How close together are the stars near the center of our galaxy?

  1. Short answer, yes! (with some assumptions)

    According to these lecture slides, the stellar density near the Galactic center is ~100 stars per cubic parsec (compared to ~1 star per cubic parsec in the stellar neighborhood). This corresponds (assuming I did my math right) to an average distance between stars of 0.13 parsecs (0.42 lightyears). If a star like the Sun were that far away, it would have an apparent magnitude (in V-band) of -4.6 mag. Wikipedia lists -4.0 as the faintest magnitude at which one can see things in the daytime sky with the naked eye. Since -4.6 is brighter than -4.0 (because smaller magnitude means brighter object) you could see a star like the Sun at 0.13 parsecs away (although, probably only if you have good eyesight). If you have stars in the sky that are brighter than the Sun or closer to you than the average distance between stars, then you’ll have a better chance of seeing them.

  2. http://i.imgur.com/RibFV9P.gif

    http://www.astro.ucla.edu/~ghezgroup/gc/pictures/orbitsMovie.shtml

    > A 2.2 micron animation of the stellar orbits in the central 0.5 arcsec. Images taken from the years 1995 through 2013 are used to track specific stars orbiting the proposed black hole at the center of the Galaxy. These orbits, and a simple application of Kepler’s Laws, provide the best evidence yet for a supermassive black hole, which has a mass of 4 million times the mass of the Sun. Especially important is the star S0-2 as it has has been observed for more than one full orbital period, which is only 16.17 years.

  3. Because stars are so closely packed together near the galactic center, the night sky for inhabitants there would be spectacular. Near the galactic center, the average distance between neighboring stars would be only 1000 AU (about a light-week).
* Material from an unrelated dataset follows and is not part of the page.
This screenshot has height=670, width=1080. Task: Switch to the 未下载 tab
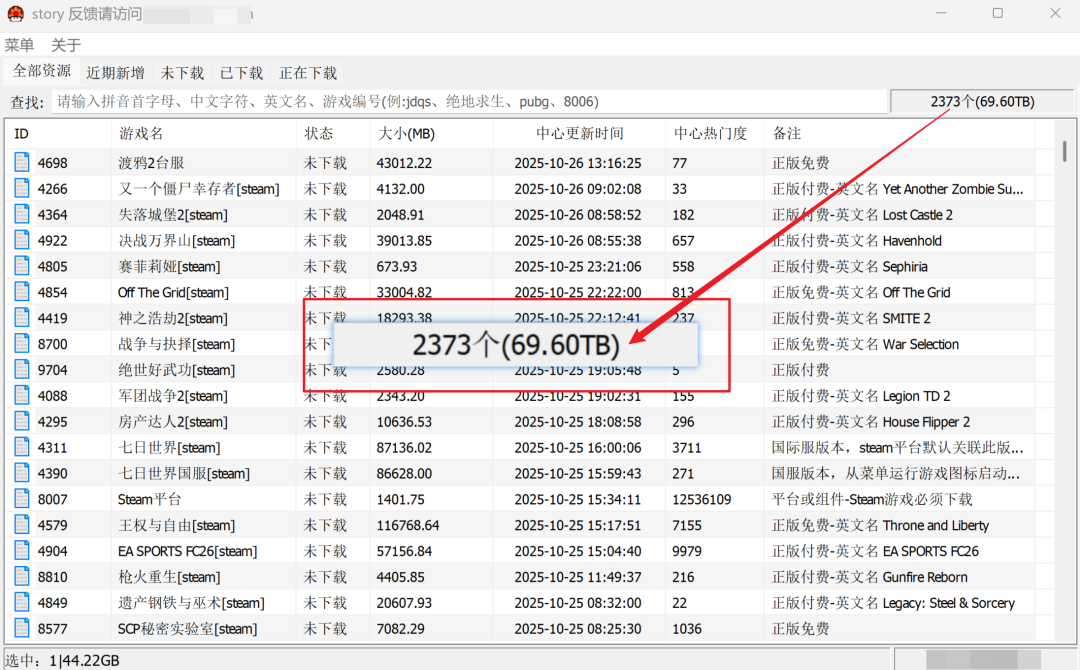tap(182, 73)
If the Sun were located within a parsec (=3,2 light year) of the galactic center, there would be a million stars in our sky with apparent brightness greater than Sirius. The total starlight in the night sky would be about 200 times greater than the light of the full moon; you could easily read the newspaper at midnight, relying on starlight alone.

    Source: http://www.astronomy.ohio-state.edu/~ryden/ast162_7/notes31.html

  4. Within a parsec of the galactic center, the estimated number density of stars is about 10 million stars per cubic parsec. The number density of stars here in the Sun’s neighborhood is a only 0.2 star per cubic parsec.

    The nearest star to the sun is about 4 light years away. In the galactic center, the average distance between neighboring stars would be only 1000 AU (about a light-week). Not only would the starlight to be bright enough to read by at night, many of those stars would be visible during the day. However, I doubt anyone is looking up into those spectacular skies. Most of the stars are young and hot and will explode as a supernova within a few million years. Between the supernova and any outbursts from the nearby supermassive black hole at the galaxy’s center, most of the planets in the region have been sterilized from the radiation.

    http://www.astronomy.ohio-state.edu/~ryden/ast162_7/notes31.html

    http://www.space.com/414-death-stars-sterilizing-galactic-center.html

  5. Hopefully, this is a acceptable reply. Try downloading Space Engine.
    http://en.spaceengine.org/

    Its a universe simulator. It has procedural generation of every star in every galaxy so you can visit all of them. (Yes, every star in every galaxy). All types of planets are simulated so you can find one with water and atmosphere go down to the surface.

    For what you ask, I would fly to the center of the galaxy and search for a star with a planet system. Then I’d land on the planet on the day side and see what the sky looked like.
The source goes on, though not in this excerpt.